Adam Rigg's set is basic: two red chairs in front of what appears to be wood paneling. Ben Stanton's lighting is key since the shifts mark differences in time. Most often, the protagonists speak directly to the audience, whether it be in flashback or as and after Amber makes her claim. It is not until well into the show that they turn toward one another for more than passing words.

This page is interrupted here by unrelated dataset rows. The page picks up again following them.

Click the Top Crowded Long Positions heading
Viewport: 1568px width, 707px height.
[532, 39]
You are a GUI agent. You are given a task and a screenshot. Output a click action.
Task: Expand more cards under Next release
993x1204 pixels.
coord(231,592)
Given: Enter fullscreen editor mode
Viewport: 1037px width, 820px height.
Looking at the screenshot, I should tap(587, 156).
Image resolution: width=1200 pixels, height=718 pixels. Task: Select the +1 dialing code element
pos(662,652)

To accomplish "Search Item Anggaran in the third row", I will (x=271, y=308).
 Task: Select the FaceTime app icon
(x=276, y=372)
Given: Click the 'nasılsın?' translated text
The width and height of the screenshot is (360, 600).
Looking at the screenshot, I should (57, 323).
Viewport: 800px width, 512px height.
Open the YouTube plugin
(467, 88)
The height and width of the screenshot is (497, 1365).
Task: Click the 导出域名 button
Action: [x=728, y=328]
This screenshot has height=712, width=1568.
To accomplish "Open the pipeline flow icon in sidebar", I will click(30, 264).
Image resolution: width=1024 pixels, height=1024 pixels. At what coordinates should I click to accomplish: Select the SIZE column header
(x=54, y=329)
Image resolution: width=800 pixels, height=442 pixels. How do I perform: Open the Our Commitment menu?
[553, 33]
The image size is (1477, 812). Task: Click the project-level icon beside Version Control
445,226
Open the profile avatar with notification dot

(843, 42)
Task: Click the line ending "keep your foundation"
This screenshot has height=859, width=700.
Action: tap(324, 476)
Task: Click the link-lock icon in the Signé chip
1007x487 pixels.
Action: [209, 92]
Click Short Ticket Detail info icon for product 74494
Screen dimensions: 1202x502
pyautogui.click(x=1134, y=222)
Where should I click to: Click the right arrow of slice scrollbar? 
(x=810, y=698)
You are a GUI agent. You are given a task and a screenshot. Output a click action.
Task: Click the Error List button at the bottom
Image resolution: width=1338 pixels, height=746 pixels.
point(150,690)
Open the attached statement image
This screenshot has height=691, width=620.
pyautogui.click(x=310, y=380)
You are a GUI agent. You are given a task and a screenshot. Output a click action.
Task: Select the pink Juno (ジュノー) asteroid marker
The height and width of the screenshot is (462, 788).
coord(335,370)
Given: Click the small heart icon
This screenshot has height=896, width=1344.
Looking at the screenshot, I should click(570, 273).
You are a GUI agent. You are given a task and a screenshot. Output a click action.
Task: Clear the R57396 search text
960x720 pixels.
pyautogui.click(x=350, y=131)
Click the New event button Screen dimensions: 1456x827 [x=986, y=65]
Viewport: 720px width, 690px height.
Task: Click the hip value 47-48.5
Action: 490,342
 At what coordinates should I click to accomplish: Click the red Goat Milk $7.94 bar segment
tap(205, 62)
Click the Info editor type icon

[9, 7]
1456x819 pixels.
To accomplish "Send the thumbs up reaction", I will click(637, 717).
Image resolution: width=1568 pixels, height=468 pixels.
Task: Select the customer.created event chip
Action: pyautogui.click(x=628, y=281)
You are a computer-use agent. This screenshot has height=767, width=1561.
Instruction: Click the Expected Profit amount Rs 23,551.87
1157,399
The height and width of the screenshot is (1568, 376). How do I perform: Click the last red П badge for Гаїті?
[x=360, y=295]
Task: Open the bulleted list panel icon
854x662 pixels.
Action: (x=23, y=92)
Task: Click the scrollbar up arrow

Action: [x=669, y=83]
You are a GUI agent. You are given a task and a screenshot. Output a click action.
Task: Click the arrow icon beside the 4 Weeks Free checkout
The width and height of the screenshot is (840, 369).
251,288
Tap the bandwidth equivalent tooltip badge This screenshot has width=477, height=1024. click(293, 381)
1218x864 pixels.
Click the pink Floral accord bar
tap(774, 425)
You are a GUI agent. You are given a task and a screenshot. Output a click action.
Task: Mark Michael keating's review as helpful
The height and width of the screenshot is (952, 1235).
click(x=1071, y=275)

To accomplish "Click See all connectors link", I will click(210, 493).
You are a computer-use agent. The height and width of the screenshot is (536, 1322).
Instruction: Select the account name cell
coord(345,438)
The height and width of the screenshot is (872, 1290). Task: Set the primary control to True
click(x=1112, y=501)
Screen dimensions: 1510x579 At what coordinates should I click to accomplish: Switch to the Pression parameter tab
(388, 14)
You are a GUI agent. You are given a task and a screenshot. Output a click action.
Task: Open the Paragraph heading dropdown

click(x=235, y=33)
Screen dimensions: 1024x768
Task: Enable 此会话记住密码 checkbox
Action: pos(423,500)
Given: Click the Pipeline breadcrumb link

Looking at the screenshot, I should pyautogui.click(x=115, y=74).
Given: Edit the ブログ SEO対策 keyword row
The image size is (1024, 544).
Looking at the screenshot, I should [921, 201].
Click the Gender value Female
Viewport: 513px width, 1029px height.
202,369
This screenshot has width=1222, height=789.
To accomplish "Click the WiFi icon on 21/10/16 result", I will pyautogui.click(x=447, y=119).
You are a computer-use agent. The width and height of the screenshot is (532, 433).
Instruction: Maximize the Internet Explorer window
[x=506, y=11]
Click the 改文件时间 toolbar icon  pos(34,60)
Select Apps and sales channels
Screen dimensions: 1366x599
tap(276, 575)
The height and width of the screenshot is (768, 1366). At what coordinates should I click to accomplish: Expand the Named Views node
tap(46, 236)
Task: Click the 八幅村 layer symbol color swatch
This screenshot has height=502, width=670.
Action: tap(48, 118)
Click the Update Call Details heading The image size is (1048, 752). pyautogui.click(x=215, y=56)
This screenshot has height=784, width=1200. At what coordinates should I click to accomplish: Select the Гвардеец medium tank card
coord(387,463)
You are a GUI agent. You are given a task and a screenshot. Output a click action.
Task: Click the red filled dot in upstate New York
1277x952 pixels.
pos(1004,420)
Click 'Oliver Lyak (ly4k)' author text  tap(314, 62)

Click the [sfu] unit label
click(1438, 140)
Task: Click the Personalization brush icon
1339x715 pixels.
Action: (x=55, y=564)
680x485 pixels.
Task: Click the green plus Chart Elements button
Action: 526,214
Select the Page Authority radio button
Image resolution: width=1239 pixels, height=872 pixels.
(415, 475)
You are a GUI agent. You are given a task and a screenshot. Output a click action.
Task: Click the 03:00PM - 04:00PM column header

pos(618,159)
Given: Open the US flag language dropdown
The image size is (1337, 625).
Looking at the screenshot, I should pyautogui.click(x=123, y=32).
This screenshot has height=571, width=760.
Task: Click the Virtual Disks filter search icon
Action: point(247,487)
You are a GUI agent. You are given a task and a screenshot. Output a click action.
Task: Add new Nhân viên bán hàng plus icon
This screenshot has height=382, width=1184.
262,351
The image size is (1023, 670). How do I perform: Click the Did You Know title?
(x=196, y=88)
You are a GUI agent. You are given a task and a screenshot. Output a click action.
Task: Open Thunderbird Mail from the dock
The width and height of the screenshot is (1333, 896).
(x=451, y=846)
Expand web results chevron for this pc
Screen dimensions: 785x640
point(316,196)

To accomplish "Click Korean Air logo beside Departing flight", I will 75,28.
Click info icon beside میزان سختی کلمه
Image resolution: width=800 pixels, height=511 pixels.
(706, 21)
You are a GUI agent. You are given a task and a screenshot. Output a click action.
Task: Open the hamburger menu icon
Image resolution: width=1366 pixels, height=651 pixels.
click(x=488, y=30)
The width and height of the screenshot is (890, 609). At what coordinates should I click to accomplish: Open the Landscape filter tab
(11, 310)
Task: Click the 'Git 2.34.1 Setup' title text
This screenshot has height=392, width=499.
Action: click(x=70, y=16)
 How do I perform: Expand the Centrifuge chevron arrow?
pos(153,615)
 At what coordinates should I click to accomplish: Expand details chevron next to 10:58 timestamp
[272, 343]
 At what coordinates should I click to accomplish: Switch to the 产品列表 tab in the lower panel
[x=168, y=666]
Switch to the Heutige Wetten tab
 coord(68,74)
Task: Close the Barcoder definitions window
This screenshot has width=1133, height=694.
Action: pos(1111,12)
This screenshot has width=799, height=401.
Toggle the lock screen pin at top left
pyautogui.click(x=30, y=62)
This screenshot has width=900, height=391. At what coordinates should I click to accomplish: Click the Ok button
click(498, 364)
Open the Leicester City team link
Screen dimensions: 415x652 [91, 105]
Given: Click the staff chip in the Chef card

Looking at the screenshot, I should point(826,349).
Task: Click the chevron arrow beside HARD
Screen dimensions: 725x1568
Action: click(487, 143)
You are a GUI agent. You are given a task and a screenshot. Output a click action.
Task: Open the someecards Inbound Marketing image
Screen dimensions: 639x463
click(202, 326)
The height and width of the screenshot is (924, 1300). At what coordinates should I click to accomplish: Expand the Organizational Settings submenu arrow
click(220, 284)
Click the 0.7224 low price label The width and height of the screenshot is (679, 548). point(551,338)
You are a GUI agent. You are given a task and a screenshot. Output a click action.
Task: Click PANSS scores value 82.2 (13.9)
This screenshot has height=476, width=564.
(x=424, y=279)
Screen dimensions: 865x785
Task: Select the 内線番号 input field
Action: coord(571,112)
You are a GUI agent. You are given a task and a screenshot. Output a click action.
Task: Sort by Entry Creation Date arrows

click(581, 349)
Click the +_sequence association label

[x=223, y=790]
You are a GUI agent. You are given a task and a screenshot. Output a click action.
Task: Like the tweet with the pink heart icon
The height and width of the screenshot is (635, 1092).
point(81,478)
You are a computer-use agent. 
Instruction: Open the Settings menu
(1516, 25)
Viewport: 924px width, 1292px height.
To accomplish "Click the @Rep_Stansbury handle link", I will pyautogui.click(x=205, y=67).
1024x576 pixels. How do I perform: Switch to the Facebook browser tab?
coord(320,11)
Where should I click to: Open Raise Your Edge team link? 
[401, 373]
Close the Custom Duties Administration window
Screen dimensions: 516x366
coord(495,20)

Amber, who probably gets the better lines from playwright Ziegler, hasn't much experience when it comes to sex, while Tom does not fit that profile when it comes to women. She gently, cleverly mocks herself (worried, for example, that she had a bit too much ice cream) and comments that blacks and Jews have in common "not really wanting to go camping." Tom, at first, thought he was meeting up with another and, to him, hotter woman, but Amber's persona is pretty enticing to him. Ultimately, Amber is not certain that Tom really did see "my body and my soul."
Actually concludes with this question for everyone to ponder: "Who goes first?" End of play.
This work is not heavy-handed, melodramatic stuff; instead, it is extraordinarily realistic. We learn of the characters' families, about insecurities, how each sees him or herself. Amber admits she somehow landed at Princeton because, in part, she was an average squash player. She feels that Tom might have been admitted since he's African-American.
It would not be accurate to call this seat-squirming theater, but the very natural performances bid theatergoers to consider, to contemplate. Staging the show at a theater on the Williams College campus isn't a far figurative leap from New Jersey's Princeton University. The actors evidently took at trip to Princeton to develop an authentic feel for place.
Socha, who has appeared on and off Broadway, plays Amber as a sweet, naive girl who has been hurt. The actress is physically expressive, often speaking with her hands. She takes a number of different positions on her seat. Boone is also a veteran of the New York City stage and his Tom is friendly and attractive. He knows that he and Amber have not totally been at odds with what was initially happening. Blain-Cruz gives these actors space to create. The director, fortunate to be working with a sharp script and insightful actors, helps to fuel this 90-minute piece. It's all terrifically absorbing.
Actually continues at the Nikos Stage as part of the Williamstown Theatre Festival in Williamstown, Massachusetts, through August 20th, 2017. For tickets, call (413) 458-3253 or visit www.wtfestival.org.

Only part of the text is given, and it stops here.